Canadian tennis star Eugenie Bouchard will be paid in damages and lost earnings by the United States Tennis Association after suing them for negligence.

Bouchard suffered a fall in the trainer's room of the 2015 US Open, and as a result was unable to complete a match - withdrawing prior to the first round getting underway.

The Canadian slipped on a cleaning substance that had been applied to the room's tile floor and she sustained a concussion. The incident happened in August, and she did not complete a full match for the rest of the 2015 season.

The New York Times reported a jury took less than an hour of deliberating before ruling in favour of Bouchard. However, the jury ruled Bouchard to be responsible for 25 per cent of the negligence, and the USTA will have to cover 75 per cent of the damages.
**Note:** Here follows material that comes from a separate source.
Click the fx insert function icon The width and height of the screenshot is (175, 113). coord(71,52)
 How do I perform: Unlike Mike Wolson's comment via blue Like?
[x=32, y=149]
The former world No.5 was seeking damages for her physical and emotional suffering in the lawsuit, which lasted nearly two and a half years, as well as lost earnings both on and off the court.

"When you get 75 percent or better, you can't ever complain about that," Bouchard's attorney Benedict Morelli told reporters after the decision on Friday (NZ time).

The damages phase of the trial was set to begin on Saturday (NZ time) at the federal court in Brooklyn to determine how much the injury cost Bouchard. Morelli said they did not have an exact number in mind, but indicated it would be millions of dollars to recoup "all the different revenue that she lost."